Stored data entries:
# # # # # # #
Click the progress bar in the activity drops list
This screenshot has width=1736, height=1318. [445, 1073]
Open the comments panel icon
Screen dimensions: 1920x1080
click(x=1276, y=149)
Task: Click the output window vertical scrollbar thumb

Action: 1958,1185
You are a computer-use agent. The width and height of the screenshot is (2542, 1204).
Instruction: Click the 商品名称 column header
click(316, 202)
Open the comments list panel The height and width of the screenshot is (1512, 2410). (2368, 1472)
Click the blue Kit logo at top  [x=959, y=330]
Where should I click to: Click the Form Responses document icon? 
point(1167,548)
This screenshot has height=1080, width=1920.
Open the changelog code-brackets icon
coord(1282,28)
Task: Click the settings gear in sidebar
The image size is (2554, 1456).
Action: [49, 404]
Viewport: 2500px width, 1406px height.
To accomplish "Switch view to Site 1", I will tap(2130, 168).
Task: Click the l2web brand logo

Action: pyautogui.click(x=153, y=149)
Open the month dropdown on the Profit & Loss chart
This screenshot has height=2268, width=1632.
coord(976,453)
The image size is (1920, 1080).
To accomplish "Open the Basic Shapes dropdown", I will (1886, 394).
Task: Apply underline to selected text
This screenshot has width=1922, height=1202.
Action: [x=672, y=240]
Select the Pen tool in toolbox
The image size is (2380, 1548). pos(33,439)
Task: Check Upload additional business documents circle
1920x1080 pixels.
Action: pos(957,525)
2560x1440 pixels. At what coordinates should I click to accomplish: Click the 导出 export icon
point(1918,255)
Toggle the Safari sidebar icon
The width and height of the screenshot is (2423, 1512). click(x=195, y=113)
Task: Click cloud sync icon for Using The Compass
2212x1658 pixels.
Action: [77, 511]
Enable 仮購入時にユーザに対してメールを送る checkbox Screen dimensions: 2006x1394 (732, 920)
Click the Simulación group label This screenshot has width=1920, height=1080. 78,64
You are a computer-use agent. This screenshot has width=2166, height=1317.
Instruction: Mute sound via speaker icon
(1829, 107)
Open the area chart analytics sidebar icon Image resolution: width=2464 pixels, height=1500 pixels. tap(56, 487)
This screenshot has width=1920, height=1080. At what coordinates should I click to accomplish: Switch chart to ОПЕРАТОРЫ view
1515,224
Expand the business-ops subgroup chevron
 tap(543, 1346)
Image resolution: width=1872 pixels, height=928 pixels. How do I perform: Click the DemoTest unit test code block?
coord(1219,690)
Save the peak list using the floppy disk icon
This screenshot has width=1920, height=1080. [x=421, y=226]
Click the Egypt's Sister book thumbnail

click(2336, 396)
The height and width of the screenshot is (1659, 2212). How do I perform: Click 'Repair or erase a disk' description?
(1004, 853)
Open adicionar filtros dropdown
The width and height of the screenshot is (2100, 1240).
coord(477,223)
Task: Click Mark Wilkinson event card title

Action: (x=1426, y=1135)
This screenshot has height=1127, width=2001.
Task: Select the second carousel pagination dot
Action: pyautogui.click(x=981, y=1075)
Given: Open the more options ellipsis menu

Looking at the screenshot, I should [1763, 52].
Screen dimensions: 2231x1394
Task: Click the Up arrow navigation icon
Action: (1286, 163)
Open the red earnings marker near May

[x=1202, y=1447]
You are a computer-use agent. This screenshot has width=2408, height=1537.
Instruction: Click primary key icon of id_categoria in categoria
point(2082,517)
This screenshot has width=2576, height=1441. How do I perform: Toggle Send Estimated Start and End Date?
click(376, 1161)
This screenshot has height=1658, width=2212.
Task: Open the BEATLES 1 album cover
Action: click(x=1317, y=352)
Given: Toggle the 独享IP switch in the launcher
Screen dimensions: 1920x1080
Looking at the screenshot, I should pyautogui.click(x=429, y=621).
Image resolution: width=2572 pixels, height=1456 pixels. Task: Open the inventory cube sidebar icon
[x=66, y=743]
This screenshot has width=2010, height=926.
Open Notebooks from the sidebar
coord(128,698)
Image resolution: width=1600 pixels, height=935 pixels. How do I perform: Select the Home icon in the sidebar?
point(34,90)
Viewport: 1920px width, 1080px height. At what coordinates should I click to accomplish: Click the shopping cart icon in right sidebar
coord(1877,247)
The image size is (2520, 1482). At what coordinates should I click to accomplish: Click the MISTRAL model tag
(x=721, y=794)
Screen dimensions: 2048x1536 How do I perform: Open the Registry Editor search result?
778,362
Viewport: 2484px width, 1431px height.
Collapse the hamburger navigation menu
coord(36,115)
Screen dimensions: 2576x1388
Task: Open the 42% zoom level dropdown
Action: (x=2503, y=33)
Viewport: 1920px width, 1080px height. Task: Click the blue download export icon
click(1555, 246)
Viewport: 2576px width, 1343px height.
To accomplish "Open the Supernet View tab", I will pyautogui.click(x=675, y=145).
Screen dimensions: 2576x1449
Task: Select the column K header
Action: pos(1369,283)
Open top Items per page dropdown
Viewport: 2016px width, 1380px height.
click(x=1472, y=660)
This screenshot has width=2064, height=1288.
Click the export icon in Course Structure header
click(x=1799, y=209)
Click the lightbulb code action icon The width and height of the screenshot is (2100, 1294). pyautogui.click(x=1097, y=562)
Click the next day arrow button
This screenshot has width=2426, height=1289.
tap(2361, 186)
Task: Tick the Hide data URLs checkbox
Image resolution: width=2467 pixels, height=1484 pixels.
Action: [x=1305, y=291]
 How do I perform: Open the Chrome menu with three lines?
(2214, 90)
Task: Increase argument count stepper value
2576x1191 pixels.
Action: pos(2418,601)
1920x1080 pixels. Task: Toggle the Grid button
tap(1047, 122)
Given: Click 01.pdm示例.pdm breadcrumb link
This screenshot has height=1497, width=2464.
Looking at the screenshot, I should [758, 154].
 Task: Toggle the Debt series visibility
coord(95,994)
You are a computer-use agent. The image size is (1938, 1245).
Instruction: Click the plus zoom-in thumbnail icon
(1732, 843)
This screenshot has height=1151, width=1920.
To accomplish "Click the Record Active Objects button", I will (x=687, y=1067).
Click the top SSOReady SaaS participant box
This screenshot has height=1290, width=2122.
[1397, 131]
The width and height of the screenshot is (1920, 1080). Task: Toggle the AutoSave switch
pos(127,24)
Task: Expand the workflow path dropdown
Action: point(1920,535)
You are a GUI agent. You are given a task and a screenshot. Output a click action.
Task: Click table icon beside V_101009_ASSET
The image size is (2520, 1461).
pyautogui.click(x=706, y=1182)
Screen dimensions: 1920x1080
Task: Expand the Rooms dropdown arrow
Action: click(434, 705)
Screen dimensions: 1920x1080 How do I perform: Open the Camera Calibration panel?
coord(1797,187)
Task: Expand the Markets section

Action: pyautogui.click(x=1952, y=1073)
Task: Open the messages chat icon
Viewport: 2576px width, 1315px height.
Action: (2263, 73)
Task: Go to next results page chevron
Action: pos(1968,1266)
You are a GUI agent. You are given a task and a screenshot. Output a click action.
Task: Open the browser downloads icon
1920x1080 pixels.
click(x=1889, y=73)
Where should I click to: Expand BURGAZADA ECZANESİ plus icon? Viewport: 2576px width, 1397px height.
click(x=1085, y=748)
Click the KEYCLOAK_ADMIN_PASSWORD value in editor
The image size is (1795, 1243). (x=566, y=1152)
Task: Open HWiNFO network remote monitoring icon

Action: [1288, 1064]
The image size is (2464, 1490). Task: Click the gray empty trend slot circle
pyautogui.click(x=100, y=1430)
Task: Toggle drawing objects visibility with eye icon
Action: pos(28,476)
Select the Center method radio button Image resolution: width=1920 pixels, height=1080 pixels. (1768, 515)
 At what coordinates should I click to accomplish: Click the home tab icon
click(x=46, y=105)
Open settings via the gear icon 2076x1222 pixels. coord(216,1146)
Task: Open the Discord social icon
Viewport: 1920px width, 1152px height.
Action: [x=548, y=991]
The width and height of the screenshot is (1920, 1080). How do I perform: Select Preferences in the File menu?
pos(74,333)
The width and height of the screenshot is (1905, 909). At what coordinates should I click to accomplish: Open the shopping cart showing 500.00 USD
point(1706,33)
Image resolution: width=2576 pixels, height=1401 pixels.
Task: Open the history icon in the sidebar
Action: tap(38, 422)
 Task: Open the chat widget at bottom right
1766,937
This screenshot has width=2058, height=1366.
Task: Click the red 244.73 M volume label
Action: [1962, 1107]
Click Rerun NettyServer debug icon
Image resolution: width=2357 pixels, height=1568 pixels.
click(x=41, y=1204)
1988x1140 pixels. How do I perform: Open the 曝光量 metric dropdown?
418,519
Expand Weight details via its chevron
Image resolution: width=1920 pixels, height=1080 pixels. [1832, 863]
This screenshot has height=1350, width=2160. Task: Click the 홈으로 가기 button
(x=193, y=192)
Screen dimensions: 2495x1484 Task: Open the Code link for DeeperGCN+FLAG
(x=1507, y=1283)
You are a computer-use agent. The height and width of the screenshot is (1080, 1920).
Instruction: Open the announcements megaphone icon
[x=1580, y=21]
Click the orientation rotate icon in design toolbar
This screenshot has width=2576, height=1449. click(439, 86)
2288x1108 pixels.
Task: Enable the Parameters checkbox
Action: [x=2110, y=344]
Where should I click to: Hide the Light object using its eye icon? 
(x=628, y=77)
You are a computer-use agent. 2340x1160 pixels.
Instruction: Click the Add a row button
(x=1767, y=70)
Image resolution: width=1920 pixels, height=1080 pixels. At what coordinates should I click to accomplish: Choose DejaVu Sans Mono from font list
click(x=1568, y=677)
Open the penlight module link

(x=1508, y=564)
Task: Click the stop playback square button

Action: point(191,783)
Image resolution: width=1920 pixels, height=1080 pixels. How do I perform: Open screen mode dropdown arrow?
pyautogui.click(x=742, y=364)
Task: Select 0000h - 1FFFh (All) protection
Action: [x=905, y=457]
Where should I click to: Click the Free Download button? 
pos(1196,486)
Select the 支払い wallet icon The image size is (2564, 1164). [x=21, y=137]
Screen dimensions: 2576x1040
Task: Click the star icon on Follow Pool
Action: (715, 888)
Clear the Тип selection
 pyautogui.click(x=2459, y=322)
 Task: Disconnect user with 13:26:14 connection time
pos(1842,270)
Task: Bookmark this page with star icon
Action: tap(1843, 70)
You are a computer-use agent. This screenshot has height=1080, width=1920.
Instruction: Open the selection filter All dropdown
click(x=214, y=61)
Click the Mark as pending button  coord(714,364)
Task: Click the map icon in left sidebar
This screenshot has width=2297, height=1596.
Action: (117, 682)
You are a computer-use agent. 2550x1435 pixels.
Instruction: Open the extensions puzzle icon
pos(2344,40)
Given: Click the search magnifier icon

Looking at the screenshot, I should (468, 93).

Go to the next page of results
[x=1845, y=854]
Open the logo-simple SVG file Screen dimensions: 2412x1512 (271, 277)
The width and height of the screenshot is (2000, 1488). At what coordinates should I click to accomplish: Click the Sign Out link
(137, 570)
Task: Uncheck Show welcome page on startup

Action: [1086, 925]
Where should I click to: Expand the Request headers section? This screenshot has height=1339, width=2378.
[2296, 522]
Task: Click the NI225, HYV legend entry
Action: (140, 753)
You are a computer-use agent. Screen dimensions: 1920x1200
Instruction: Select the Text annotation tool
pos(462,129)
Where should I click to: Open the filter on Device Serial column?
# # # # # # #
TASK ITEM.
Restate the data word for word. Begin at its first line, end at the line that contains "Open the area", and include both.

OUTPUT OF THE EXERCISE.
Click the progress bar in the activity drops list
This screenshot has width=1736, height=1318. [445, 1073]
Open the comments panel icon
Screen dimensions: 1920x1080
click(x=1276, y=149)
Task: Click the output window vertical scrollbar thumb

Action: 1958,1185
You are a computer-use agent. The width and height of the screenshot is (2542, 1204).
Instruction: Click the 商品名称 column header
click(316, 202)
Open the comments list panel The height and width of the screenshot is (1512, 2410). (2368, 1472)
Click the blue Kit logo at top  [x=959, y=330]
Where should I click to: Click the Form Responses document icon? 
point(1167,548)
This screenshot has height=1080, width=1920.
Open the changelog code-brackets icon
coord(1282,28)
Task: Click the settings gear in sidebar
The image size is (2554, 1456).
Action: [49, 404]
Viewport: 2500px width, 1406px height.
To accomplish "Switch view to Site 1", I will tap(2130, 168).
Task: Click the l2web brand logo

Action: pyautogui.click(x=153, y=149)
Open the month dropdown on the Profit & Loss chart
This screenshot has height=2268, width=1632.
coord(976,453)
The image size is (1920, 1080).
To accomplish "Open the Basic Shapes dropdown", I will (1886, 394).
Task: Apply underline to selected text
This screenshot has width=1922, height=1202.
Action: [x=672, y=240]
Select the Pen tool in toolbox
The image size is (2380, 1548). pos(33,439)
Task: Check Upload additional business documents circle
1920x1080 pixels.
Action: pos(957,525)
2560x1440 pixels. At what coordinates should I click to accomplish: Click the 导出 export icon
point(1918,255)
Toggle the Safari sidebar icon
The width and height of the screenshot is (2423, 1512). click(x=195, y=113)
Task: Click cloud sync icon for Using The Compass
2212x1658 pixels.
Action: [77, 511]
Enable 仮購入時にユーザに対してメールを送る checkbox Screen dimensions: 2006x1394 (732, 920)
Click the Simulación group label This screenshot has width=1920, height=1080. 78,64
You are a computer-use agent. This screenshot has width=2166, height=1317.
Instruction: Mute sound via speaker icon
(1829, 107)
Open the area chart analytics sidebar icon Image resolution: width=2464 pixels, height=1500 pixels. tap(56, 487)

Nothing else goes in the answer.